▸ **Description of the task**: Could you count the lines below that include the word "agent" and give only the number?

»»

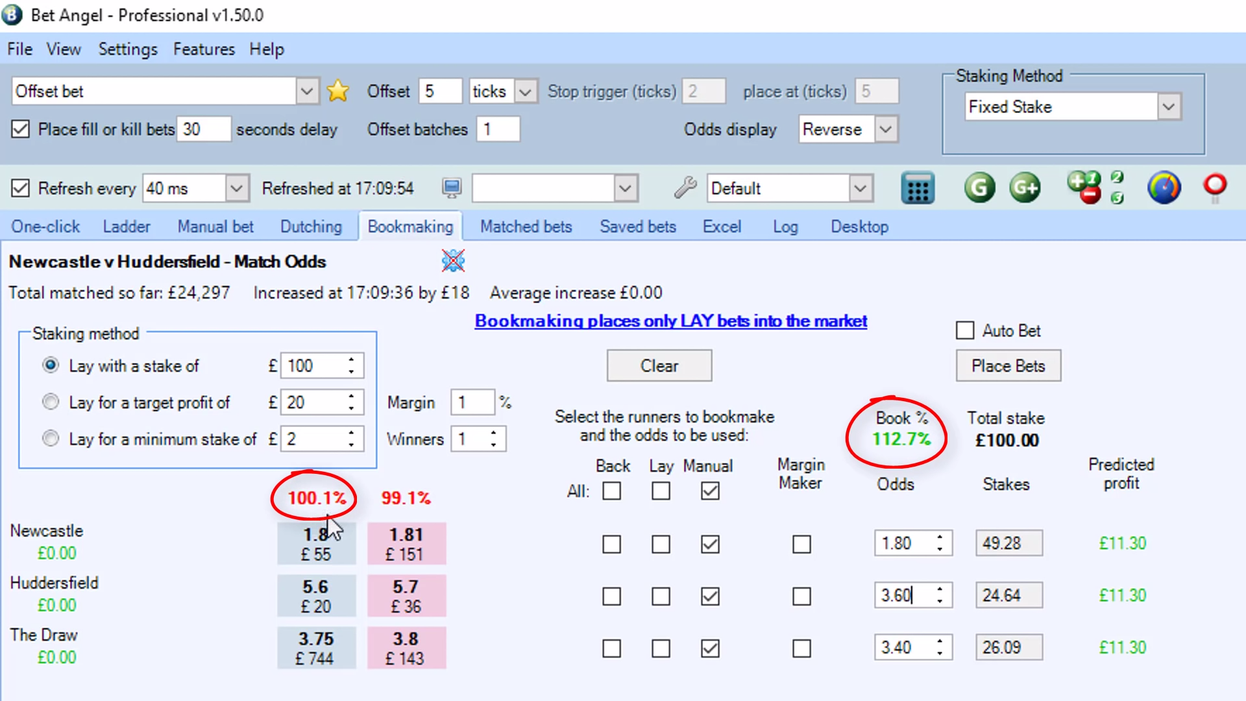
Task: Expand the Staking Method Fixed Stake dropdown
Action: 1168,106
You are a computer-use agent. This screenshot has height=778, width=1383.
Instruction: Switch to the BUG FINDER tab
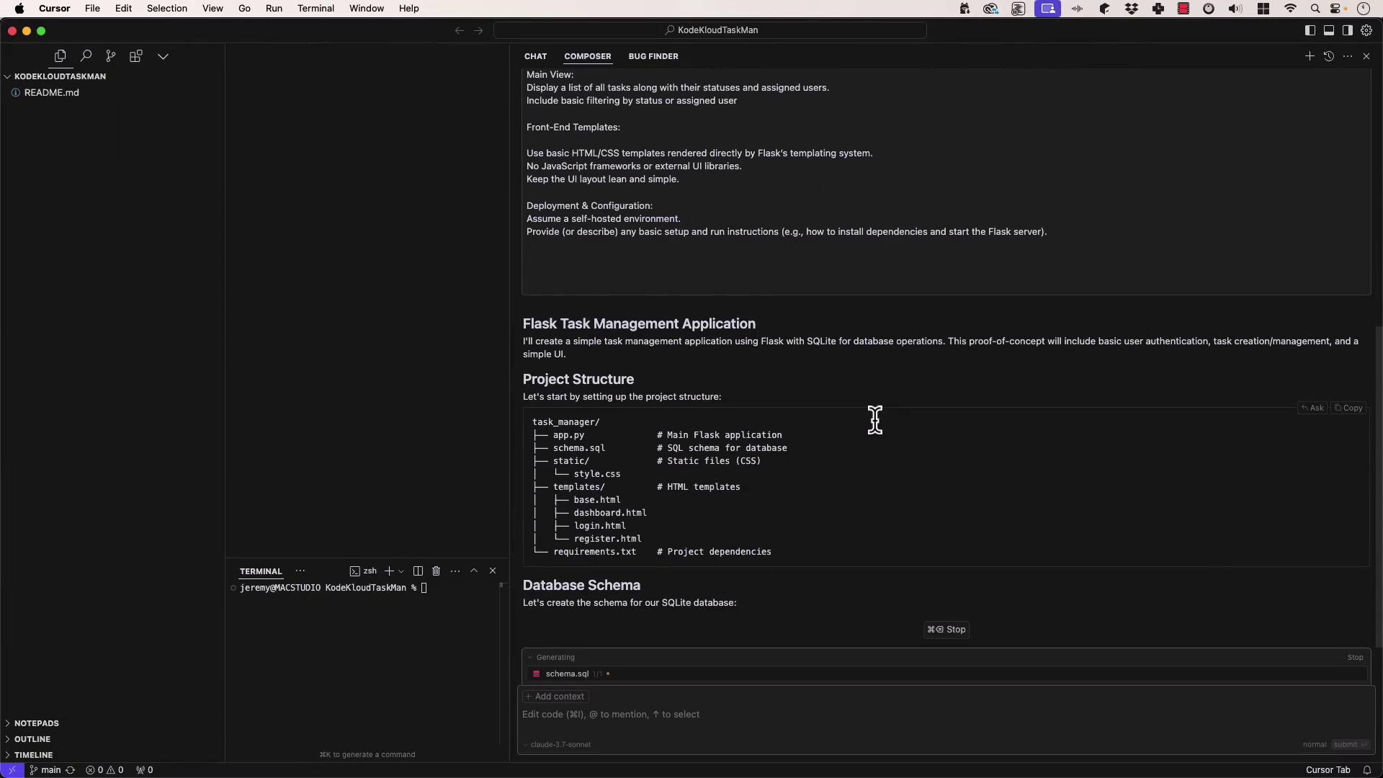point(653,56)
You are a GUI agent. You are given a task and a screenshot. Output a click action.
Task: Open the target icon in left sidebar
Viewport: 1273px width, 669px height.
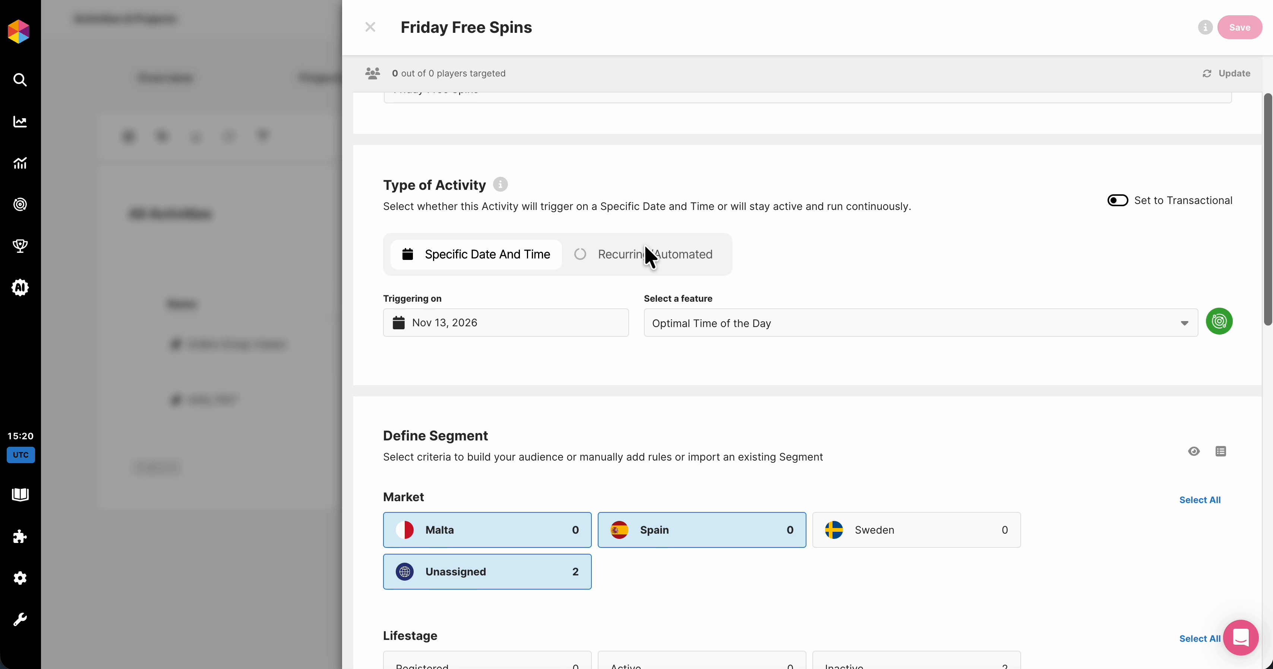[20, 204]
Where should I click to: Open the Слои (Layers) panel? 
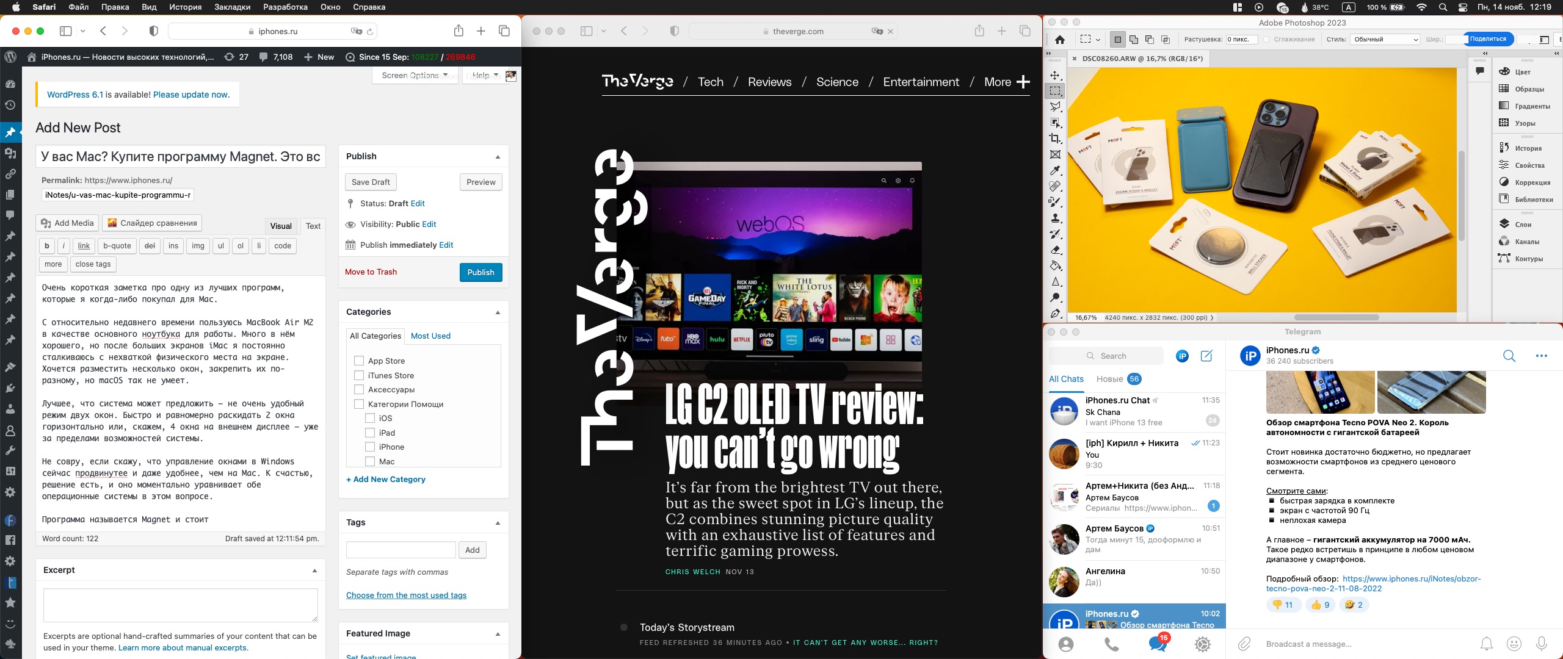1523,225
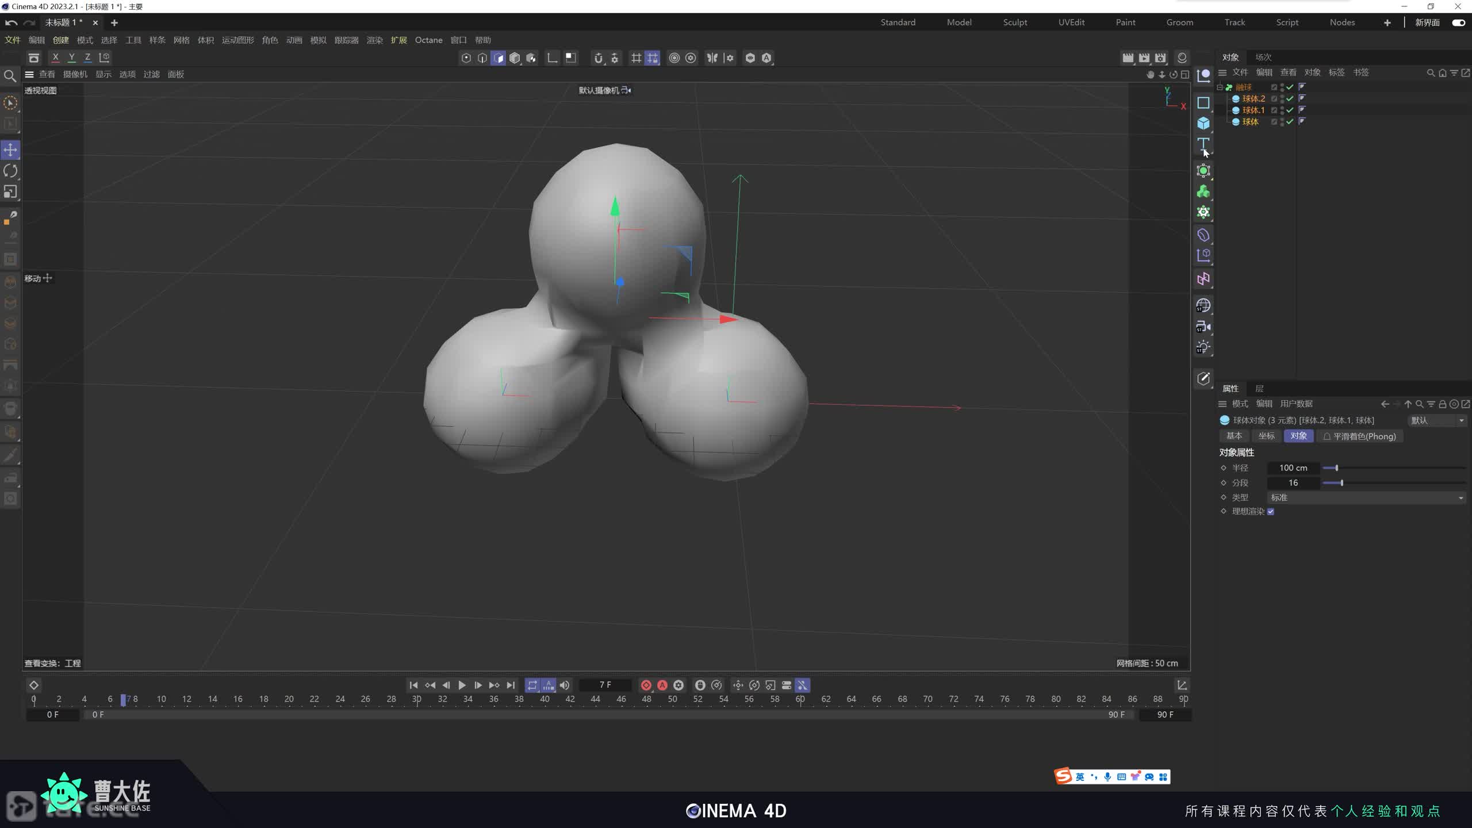The image size is (1472, 828).
Task: Select the Scale tool in left toolbar
Action: (x=10, y=191)
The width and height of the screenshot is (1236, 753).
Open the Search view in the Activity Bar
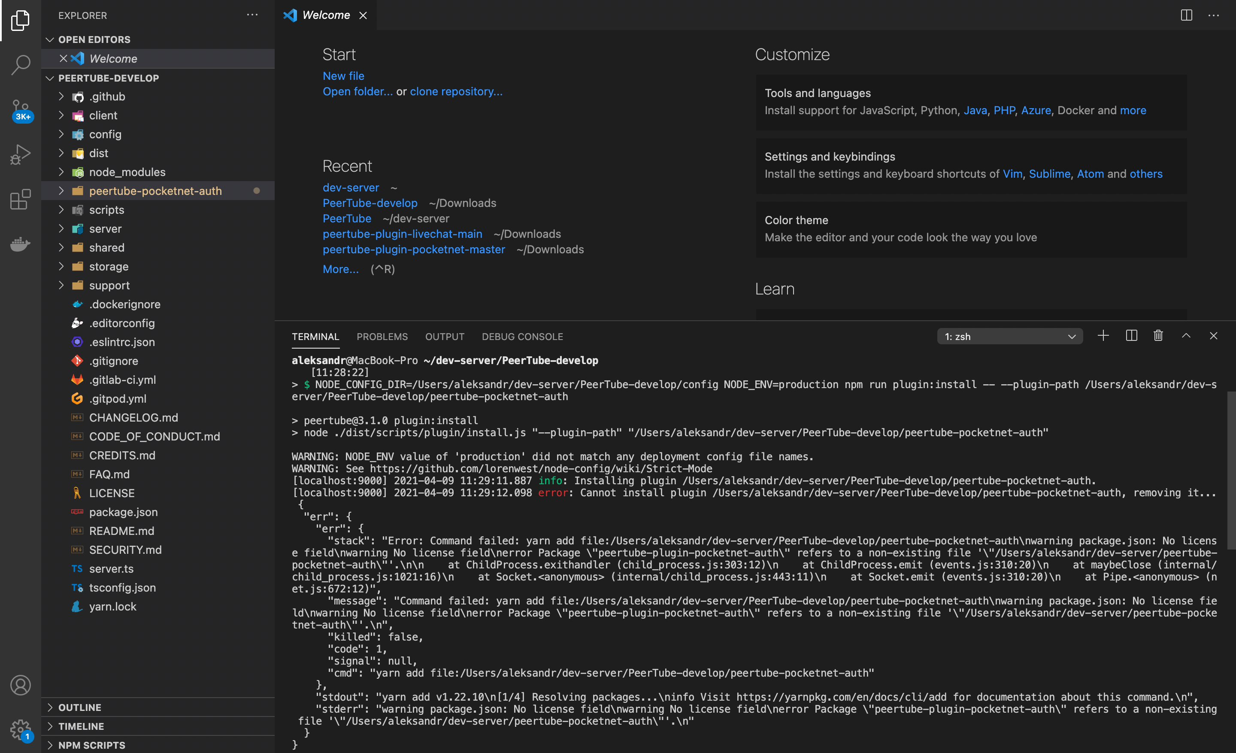coord(21,65)
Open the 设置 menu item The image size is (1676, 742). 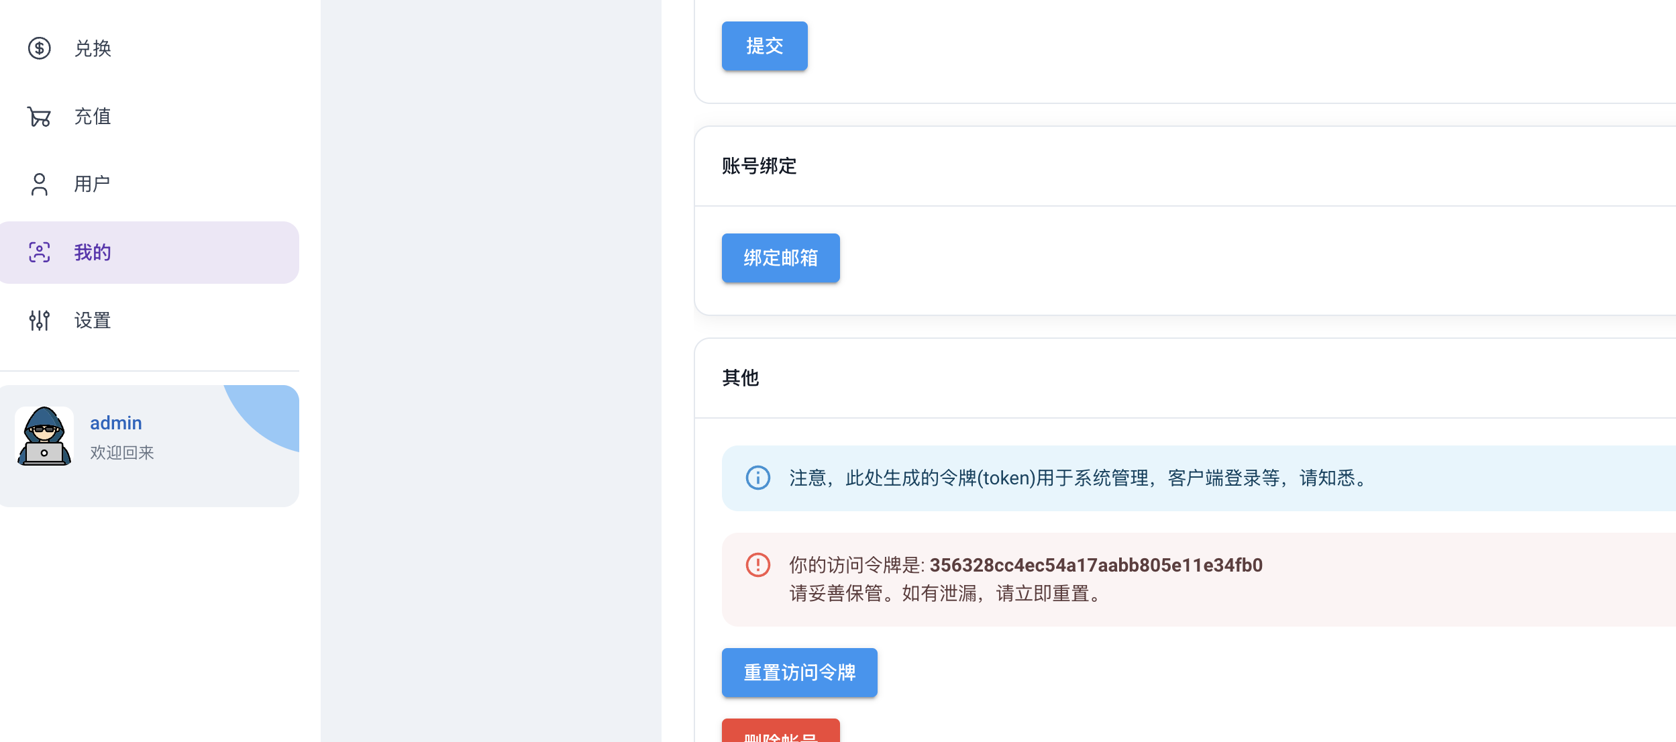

««

▸ **Written answer**: 2